### WORK TO COMPLETE:
The data follows. Retype every entry exactly.

### RECORDS PROVIDED:
== == ==
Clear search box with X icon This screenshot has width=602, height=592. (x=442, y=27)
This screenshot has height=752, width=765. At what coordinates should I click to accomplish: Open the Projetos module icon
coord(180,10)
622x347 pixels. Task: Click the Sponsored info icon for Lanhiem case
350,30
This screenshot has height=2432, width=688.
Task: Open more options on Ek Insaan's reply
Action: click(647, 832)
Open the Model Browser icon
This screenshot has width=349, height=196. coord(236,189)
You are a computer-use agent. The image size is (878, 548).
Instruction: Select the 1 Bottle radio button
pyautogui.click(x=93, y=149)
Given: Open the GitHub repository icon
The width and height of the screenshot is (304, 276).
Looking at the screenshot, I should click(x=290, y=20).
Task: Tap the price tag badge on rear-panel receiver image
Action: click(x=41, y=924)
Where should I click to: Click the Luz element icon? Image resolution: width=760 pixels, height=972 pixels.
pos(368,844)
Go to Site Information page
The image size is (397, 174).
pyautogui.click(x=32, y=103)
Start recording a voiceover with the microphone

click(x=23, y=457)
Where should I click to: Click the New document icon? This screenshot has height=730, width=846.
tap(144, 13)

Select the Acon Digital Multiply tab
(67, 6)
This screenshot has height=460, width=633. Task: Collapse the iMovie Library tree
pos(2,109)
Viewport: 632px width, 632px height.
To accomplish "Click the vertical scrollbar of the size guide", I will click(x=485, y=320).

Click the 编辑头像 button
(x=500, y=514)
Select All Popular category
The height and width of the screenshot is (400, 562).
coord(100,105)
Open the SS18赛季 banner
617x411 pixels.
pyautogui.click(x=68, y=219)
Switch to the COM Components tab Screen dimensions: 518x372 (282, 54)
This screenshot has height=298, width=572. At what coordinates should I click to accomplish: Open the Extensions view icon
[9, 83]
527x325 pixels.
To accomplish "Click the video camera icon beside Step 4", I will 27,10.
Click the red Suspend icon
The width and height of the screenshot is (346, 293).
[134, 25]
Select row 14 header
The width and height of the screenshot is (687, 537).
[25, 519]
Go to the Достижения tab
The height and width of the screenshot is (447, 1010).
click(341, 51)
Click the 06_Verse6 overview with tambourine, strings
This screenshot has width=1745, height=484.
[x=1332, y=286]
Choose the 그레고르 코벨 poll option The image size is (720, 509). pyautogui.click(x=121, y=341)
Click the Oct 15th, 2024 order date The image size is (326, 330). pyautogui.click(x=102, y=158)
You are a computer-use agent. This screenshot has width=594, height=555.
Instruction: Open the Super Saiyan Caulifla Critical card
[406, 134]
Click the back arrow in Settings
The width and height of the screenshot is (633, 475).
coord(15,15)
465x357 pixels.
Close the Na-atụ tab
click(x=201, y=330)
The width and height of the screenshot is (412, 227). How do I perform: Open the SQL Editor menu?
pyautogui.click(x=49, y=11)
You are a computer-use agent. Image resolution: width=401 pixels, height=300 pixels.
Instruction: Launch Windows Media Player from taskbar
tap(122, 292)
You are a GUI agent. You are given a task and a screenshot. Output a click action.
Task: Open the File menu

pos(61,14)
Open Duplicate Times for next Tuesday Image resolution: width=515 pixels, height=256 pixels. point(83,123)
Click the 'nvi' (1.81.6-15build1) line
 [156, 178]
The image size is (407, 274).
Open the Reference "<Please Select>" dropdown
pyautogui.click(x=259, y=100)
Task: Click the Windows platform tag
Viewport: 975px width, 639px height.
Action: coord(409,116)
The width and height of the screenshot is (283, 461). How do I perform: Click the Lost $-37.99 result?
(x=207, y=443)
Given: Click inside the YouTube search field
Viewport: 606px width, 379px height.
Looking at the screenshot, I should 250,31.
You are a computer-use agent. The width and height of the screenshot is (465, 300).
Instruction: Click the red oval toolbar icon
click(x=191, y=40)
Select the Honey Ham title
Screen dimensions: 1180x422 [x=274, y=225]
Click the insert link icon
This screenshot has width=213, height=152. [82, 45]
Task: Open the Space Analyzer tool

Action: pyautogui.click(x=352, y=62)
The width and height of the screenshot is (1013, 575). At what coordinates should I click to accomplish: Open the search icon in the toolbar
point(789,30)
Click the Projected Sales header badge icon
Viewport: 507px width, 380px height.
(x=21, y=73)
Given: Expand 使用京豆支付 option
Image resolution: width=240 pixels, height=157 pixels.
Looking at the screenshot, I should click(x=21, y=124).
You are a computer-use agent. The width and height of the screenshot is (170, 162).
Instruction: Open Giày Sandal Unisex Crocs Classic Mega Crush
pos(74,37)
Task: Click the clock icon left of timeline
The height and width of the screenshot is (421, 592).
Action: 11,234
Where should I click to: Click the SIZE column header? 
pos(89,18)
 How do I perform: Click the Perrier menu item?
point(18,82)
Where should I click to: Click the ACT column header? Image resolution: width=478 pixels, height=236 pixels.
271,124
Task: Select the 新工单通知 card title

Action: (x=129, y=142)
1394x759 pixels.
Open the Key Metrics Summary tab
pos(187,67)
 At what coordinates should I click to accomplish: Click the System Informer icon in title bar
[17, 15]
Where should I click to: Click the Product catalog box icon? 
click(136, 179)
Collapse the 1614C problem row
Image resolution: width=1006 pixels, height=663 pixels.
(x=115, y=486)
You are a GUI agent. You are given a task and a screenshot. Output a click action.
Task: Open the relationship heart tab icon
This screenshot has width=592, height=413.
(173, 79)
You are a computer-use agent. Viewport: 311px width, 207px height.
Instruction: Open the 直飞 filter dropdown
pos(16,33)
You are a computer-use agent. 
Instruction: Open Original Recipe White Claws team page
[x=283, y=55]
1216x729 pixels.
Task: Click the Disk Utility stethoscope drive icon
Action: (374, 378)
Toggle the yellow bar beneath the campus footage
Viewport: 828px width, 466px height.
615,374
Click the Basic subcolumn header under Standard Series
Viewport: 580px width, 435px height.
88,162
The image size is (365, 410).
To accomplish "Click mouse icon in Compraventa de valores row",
== == ==
### ANSWER FOR THE TASK:
Clear search box with X icon This screenshot has width=602, height=592. (x=442, y=27)
This screenshot has height=752, width=765. At what coordinates should I click to accomplish: Open the Projetos module icon
coord(180,10)
622x347 pixels. Task: Click the Sponsored info icon for Lanhiem case
350,30
This screenshot has height=2432, width=688.
Task: Open more options on Ek Insaan's reply
Action: click(647, 832)
Open the Model Browser icon
This screenshot has width=349, height=196. coord(236,189)
You are a computer-use agent. The image size is (878, 548).
Instruction: Select the 1 Bottle radio button
pyautogui.click(x=93, y=149)
Given: Open the GitHub repository icon
The width and height of the screenshot is (304, 276).
Looking at the screenshot, I should click(x=290, y=20).
Task: Tap the price tag badge on rear-panel receiver image
Action: click(x=41, y=924)
Where should I click to: Click the Luz element icon? Image resolution: width=760 pixels, height=972 pixels.
pos(368,844)
Go to Site Information page
The image size is (397, 174).
pyautogui.click(x=32, y=103)
Start recording a voiceover with the microphone

click(x=23, y=457)
Where should I click to: Click the New document icon? This screenshot has height=730, width=846.
tap(144, 13)

Select the Acon Digital Multiply tab
(67, 6)
This screenshot has height=460, width=633. Task: Collapse the iMovie Library tree
pos(2,109)
Viewport: 632px width, 632px height.
To accomplish "Click the vertical scrollbar of the size guide", I will click(x=485, y=320).

Click the 编辑头像 button
(x=500, y=514)
Select All Popular category
The height and width of the screenshot is (400, 562).
coord(100,105)
Open the SS18赛季 banner
617x411 pixels.
pyautogui.click(x=68, y=219)
Switch to the COM Components tab Screen dimensions: 518x372 (282, 54)
This screenshot has height=298, width=572. At what coordinates should I click to accomplish: Open the Extensions view icon
[9, 83]
527x325 pixels.
To accomplish "Click the video camera icon beside Step 4", I will 27,10.
Click the red Suspend icon
The width and height of the screenshot is (346, 293).
[134, 25]
Select row 14 header
The width and height of the screenshot is (687, 537).
[25, 519]
Go to the Достижения tab
The height and width of the screenshot is (447, 1010).
click(341, 51)
Click the 06_Verse6 overview with tambourine, strings
This screenshot has width=1745, height=484.
[x=1332, y=286]
Choose the 그레고르 코벨 poll option The image size is (720, 509). pyautogui.click(x=121, y=341)
Click the Oct 15th, 2024 order date The image size is (326, 330). pyautogui.click(x=102, y=158)
You are a computer-use agent. This screenshot has width=594, height=555.
Instruction: Open the Super Saiyan Caulifla Critical card
[406, 134]
Click the back arrow in Settings
The width and height of the screenshot is (633, 475).
coord(15,15)
465x357 pixels.
Close the Na-atụ tab
click(x=201, y=330)
The width and height of the screenshot is (412, 227). How do I perform: Open the SQL Editor menu?
pyautogui.click(x=49, y=11)
You are a computer-use agent. Image resolution: width=401 pixels, height=300 pixels.
Instruction: Launch Windows Media Player from taskbar
tap(122, 292)
You are a GUI agent. You are given a task and a screenshot. Output a click action.
Task: Open the File menu

pos(61,14)
Open Duplicate Times for next Tuesday Image resolution: width=515 pixels, height=256 pixels. point(83,123)
Click the 'nvi' (1.81.6-15build1) line
 [156, 178]
The image size is (407, 274).
Open the Reference "<Please Select>" dropdown
pyautogui.click(x=259, y=100)
Task: Click the Windows platform tag
Viewport: 975px width, 639px height.
Action: coord(409,116)
The width and height of the screenshot is (283, 461). How do I perform: Click the Lost $-37.99 result?
(x=207, y=443)
Given: Click inside the YouTube search field
Viewport: 606px width, 379px height.
Looking at the screenshot, I should 250,31.
You are a computer-use agent. The width and height of the screenshot is (465, 300).
Instruction: Click the red oval toolbar icon
click(x=191, y=40)
Select the Honey Ham title
Screen dimensions: 1180x422 [x=274, y=225]
Click the insert link icon
This screenshot has width=213, height=152. [82, 45]
Task: Open the Space Analyzer tool

Action: pyautogui.click(x=352, y=62)
The width and height of the screenshot is (1013, 575). At what coordinates should I click to accomplish: Open the search icon in the toolbar
point(789,30)
Click the Projected Sales header badge icon
Viewport: 507px width, 380px height.
(x=21, y=73)
Given: Expand 使用京豆支付 option
Image resolution: width=240 pixels, height=157 pixels.
Looking at the screenshot, I should click(x=21, y=124).
You are a computer-use agent. The width and height of the screenshot is (170, 162).
Instruction: Open Giày Sandal Unisex Crocs Classic Mega Crush
pos(74,37)
Task: Click the clock icon left of timeline
The height and width of the screenshot is (421, 592).
Action: 11,234
Where should I click to: Click the SIZE column header? 
pos(89,18)
 How do I perform: Click the Perrier menu item?
point(18,82)
Where should I click to: Click the ACT column header? Image resolution: width=478 pixels, height=236 pixels.
271,124
Task: Select the 新工单通知 card title

Action: (x=129, y=142)
1394x759 pixels.
Open the Key Metrics Summary tab
pos(187,67)
 At what coordinates should I click to accomplish: Click the System Informer icon in title bar
[17, 15]
Where should I click to: Click the Product catalog box icon? 
click(136, 179)
Collapse the 1614C problem row
Image resolution: width=1006 pixels, height=663 pixels.
(x=115, y=486)
You are a GUI agent. You are given a task and a screenshot. Output a click action.
Task: Open the relationship heart tab icon
This screenshot has width=592, height=413.
(173, 79)
You are a computer-use agent. Viewport: 311px width, 207px height.
Instruction: Open the 直飞 filter dropdown
pos(16,33)
You are a computer-use agent. 
Instruction: Open Original Recipe White Claws team page
[x=283, y=55]
1216x729 pixels.
Task: Click the Disk Utility stethoscope drive icon
Action: (374, 378)
Toggle the yellow bar beneath the campus footage
Viewport: 828px width, 466px height.
615,374
Click the Basic subcolumn header under Standard Series
Viewport: 580px width, 435px height.
88,162
The image size is (365, 410).
To accomplish "Click mouse icon in Compraventa de valores row",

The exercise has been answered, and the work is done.